As Trump’s supporters praised his “grand sense of humor,” critics didn’t hesitate to call out the president for having “zero self awareness” and “cluelessly tweeting.”

“Nobody told the president that in the show, Larry David wears the hat as a people repellent,” one person tweeted.

Several people compared the Monday tweet to Trump’s past attempts to riff on pop culture that haven’t gone over well, pointing to a campaign video released in December that depicted the president as Marvel supervillain Thanos from “Avengers: Endgame.”

“This is worse than the Thanos tweet,” a Twitter user opined.

At least one person quickly shut down any speculation that David could be considered part of “the MAGA crowd.”

“As the MAGA crowd begins to wonder why Larry David is trending, their confusion will be met with anger as they realize that he is not, in fact, a MAGA man,” the person wrote.

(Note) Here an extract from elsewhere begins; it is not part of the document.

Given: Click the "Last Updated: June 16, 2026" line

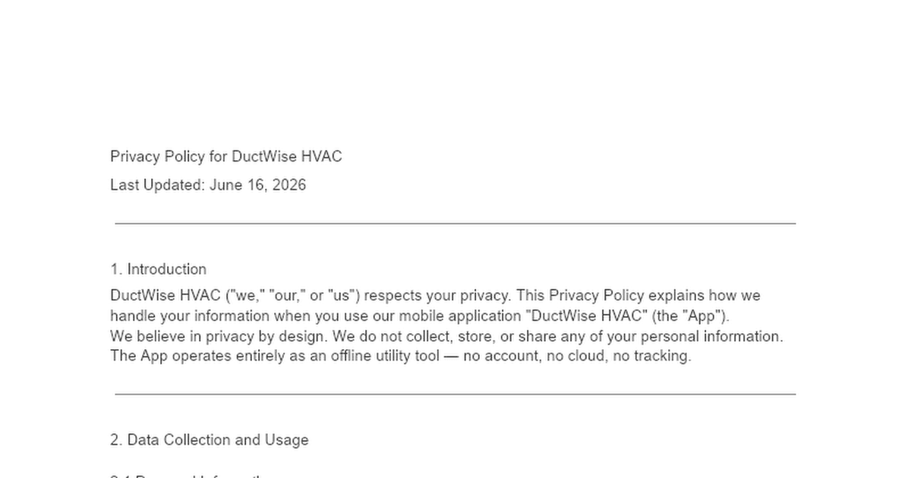Looking at the screenshot, I should click(x=208, y=184).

David has publicly criticized Trump and reportedly donated to the presidential campaign of former South Bend, Ind., mayor Pete Buttigieg, who is running for the Democratic nomination.

And David has not shied away from letting his feelings about Trump supporters be known, as many learned Monday night when a short clip of the comedian discussing the episode started widely circulating. At a January event in New York, David was asked whether he was concerned that mocking MAGA hats would alienate some viewers.

“Alienate yourselves,” David shouted. “Go, go and alienate. You have my blessing.”

 

Maybe he thought it was Bernie Sanders in the clip?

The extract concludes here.